(Stored entries)
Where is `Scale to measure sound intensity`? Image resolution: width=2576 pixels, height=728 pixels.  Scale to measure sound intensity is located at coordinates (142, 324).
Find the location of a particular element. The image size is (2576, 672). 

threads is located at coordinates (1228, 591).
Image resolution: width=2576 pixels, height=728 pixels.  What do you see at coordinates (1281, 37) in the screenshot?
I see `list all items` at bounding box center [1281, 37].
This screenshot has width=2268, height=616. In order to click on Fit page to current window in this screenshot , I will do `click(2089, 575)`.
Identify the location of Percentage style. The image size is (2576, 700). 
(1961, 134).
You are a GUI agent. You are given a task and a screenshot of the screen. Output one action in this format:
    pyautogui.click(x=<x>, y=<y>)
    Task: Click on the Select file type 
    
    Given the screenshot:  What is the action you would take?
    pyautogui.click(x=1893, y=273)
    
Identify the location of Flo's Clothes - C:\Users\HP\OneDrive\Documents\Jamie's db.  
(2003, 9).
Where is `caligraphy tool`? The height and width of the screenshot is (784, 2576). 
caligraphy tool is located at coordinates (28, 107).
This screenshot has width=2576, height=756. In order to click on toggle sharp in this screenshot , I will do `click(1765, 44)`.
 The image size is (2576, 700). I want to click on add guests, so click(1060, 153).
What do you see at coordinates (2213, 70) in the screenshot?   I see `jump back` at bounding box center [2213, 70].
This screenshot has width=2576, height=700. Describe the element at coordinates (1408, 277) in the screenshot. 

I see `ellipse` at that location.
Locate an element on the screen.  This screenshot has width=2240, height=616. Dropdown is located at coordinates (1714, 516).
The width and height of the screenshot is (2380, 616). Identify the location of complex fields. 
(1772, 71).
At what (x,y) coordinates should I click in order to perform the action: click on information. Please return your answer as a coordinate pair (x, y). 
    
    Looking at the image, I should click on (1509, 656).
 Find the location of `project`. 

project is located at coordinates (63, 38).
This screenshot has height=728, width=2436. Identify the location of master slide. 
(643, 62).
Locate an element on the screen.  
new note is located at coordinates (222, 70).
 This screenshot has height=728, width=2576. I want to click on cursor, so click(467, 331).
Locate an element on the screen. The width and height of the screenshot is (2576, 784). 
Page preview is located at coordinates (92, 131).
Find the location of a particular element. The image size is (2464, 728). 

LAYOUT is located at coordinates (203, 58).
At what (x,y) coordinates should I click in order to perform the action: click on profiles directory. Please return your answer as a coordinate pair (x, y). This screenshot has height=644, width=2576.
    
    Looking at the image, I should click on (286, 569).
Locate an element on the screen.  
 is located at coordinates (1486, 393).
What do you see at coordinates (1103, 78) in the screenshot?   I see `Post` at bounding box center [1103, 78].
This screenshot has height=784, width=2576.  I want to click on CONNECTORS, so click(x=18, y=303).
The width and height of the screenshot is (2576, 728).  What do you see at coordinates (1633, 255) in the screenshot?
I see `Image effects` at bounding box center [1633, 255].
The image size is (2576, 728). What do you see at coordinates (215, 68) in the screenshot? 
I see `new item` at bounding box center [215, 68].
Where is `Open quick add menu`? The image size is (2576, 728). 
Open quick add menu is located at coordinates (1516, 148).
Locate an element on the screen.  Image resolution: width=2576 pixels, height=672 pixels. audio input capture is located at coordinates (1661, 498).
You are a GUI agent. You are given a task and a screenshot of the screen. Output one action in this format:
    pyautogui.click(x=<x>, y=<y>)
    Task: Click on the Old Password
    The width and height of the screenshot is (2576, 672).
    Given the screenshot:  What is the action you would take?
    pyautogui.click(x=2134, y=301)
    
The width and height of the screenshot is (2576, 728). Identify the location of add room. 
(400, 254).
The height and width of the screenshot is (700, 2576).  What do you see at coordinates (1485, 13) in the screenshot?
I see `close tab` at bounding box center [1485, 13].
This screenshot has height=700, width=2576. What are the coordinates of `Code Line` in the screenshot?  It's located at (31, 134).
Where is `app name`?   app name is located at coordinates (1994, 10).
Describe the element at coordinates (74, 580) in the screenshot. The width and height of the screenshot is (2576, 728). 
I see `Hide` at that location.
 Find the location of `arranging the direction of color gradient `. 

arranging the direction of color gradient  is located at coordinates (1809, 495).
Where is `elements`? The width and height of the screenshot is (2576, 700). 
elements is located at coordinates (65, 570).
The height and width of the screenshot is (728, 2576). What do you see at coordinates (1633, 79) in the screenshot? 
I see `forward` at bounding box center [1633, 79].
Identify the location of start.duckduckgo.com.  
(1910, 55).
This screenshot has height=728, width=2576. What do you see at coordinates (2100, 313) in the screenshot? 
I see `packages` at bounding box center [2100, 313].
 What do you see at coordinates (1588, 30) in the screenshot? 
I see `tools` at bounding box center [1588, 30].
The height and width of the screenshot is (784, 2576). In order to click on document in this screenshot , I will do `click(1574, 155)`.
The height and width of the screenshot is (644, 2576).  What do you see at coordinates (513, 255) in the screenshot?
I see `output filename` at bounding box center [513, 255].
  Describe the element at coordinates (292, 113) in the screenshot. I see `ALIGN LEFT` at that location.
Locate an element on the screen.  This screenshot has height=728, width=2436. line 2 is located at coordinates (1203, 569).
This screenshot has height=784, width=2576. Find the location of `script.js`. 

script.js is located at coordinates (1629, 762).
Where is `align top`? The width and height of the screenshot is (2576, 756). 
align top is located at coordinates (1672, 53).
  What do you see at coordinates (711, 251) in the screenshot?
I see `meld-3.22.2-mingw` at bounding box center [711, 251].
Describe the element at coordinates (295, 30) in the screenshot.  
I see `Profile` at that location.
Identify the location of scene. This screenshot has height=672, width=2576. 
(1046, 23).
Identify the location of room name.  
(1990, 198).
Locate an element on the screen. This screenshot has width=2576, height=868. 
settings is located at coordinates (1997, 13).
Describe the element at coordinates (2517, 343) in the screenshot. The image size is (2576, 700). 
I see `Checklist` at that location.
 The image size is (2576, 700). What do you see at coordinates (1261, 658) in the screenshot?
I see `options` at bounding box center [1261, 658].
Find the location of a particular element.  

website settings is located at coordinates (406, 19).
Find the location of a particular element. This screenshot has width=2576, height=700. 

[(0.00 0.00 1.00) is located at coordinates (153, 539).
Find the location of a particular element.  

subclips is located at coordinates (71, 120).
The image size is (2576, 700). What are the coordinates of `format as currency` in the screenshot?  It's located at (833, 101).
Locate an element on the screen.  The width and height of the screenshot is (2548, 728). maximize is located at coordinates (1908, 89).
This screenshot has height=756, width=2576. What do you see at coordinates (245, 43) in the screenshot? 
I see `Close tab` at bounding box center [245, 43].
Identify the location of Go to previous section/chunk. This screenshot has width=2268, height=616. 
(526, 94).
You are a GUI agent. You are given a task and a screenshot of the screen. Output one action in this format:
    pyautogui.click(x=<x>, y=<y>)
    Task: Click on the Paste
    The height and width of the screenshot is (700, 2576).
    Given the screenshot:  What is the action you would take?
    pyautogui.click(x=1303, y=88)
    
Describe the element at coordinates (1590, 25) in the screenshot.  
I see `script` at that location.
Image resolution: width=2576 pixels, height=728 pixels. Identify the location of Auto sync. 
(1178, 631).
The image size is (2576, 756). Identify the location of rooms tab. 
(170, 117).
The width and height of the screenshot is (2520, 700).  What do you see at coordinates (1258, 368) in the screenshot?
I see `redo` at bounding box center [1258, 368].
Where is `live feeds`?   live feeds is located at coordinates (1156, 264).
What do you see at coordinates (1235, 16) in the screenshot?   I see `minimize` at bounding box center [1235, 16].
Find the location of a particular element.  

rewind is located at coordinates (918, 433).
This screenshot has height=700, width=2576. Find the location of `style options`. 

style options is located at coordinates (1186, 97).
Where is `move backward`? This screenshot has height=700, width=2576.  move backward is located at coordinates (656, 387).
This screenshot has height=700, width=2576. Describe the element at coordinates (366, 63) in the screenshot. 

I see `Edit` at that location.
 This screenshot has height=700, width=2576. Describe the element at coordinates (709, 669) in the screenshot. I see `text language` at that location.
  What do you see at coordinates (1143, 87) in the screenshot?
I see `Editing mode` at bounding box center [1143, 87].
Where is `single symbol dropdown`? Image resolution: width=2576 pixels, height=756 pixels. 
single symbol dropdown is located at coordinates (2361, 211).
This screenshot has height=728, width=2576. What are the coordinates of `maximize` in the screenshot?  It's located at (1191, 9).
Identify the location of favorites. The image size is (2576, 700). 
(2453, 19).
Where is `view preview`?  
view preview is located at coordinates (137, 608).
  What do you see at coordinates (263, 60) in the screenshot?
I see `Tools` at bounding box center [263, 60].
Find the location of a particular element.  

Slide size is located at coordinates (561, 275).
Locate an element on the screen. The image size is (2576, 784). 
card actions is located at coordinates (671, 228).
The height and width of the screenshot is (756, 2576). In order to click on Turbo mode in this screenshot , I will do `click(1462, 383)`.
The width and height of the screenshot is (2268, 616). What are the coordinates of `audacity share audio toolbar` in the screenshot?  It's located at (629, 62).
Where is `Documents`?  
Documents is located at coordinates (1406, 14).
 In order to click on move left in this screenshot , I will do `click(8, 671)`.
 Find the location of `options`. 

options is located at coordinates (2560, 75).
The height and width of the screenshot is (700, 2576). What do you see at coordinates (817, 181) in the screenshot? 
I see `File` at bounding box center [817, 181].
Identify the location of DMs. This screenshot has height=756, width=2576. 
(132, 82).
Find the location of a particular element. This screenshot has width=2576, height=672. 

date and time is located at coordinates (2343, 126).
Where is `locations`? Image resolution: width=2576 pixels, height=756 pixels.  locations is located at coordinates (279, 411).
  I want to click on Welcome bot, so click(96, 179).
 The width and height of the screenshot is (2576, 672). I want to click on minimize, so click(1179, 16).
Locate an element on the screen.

- **Stated goal**:
Copy everything from the first of the lines down through the one containing "threads is located", swapping "Image resolution" for "Screen resolution" and leaving the rest unchanged.

- **Problem solution**:
Where is `Scale to measure sound intensity`? Screen resolution: width=2576 pixels, height=728 pixels.  Scale to measure sound intensity is located at coordinates (142, 324).
Find the location of a particular element. The image size is (2576, 672). 

threads is located at coordinates (1228, 591).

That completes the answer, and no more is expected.